1. Definitions. For purposes of this Agreement:
a. "Board" means the Board of Directors of the Company.
b. "Change in Capitalization" means any increase or reduction in the
number of Shares, or any change (including, but not limited to, a change
in value) in the Shares or exchange of Shares for a different number or
kind of Shares or other securities of the Company, by reason of a
reclassification, recapitalization, merger, consolidation,
reorganization, stock dividend, stock split or reverse stock split,
combination or exchange of shares or other similar events.
c. "Code" means the Internal Revenue Code of 1986, as amended.
d. "Company" means Internet America, Inc., a Texas corporation.
e. "Exchange Act" means the Securities Exchange Act of 1934, as
amended.
f. "Fair Market Value" on any date means the closing price of Shares
on such date on the principal national securities exchange on which
Shares are listed or admitted to trading, the arithmetic mean of the per
Share closing bid priced and per Share closing asked price on such date
as quoted on the National Association of Securities Dealers Automated
Quotation System or such then market in which such prices are regularly
quoted, or, if there have been no published bid or asked quotations with
respect to Shares on such date, the Fair Market Value shall be the value
established by the Board in good faith and in accordance with Section
422 of the Code.
g. "Shares" means the common stock, par value $.01 per share, of the
Company.
2. Grant of Option.
The Company hereby grants to the Optionee, for valuable consideration,
receipt of which is hereby acknowledged, a Non-Qualified Stock Option ("Option")

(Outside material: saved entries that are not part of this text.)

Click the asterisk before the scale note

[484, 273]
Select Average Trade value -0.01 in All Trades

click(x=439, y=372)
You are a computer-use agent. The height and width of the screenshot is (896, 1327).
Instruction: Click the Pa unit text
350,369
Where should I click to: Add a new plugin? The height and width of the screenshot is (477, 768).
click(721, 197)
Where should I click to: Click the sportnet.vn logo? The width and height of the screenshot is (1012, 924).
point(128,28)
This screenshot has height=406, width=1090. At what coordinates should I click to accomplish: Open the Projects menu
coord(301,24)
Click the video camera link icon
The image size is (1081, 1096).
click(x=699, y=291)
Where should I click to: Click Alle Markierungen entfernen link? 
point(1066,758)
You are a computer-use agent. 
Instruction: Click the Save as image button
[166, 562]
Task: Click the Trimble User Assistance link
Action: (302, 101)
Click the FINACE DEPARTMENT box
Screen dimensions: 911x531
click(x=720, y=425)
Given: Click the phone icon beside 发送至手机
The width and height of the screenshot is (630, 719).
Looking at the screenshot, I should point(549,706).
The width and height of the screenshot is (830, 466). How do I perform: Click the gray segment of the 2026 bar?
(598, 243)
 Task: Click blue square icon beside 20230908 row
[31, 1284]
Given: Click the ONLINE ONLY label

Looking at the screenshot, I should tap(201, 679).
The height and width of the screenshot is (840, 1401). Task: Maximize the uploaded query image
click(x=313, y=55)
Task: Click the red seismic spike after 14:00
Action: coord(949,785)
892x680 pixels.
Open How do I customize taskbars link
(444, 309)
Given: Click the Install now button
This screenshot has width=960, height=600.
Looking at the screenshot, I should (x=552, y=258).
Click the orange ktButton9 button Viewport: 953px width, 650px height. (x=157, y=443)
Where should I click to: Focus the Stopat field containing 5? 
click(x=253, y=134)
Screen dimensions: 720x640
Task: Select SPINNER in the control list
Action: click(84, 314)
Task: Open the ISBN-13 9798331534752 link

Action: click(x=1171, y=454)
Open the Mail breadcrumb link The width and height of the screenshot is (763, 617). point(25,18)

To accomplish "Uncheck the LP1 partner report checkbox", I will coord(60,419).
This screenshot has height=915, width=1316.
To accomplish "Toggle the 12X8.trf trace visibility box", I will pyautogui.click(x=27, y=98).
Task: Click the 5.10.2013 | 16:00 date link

to purchase from the Company an aggregate of 20,000 shares at a purchase price
(the "Option Price") of $.20 per share.
3. Exercise Period. The Option is non-forfeitable and shall hereafter be
exercisable in whole or in part. The option may be exercised only with respect
to full Shares and may not be exercised after the close of business on the day
(the "Termination Date") preceding the tenth anniversary of the date hereof. The
Option shall have no effect after the Termination Date.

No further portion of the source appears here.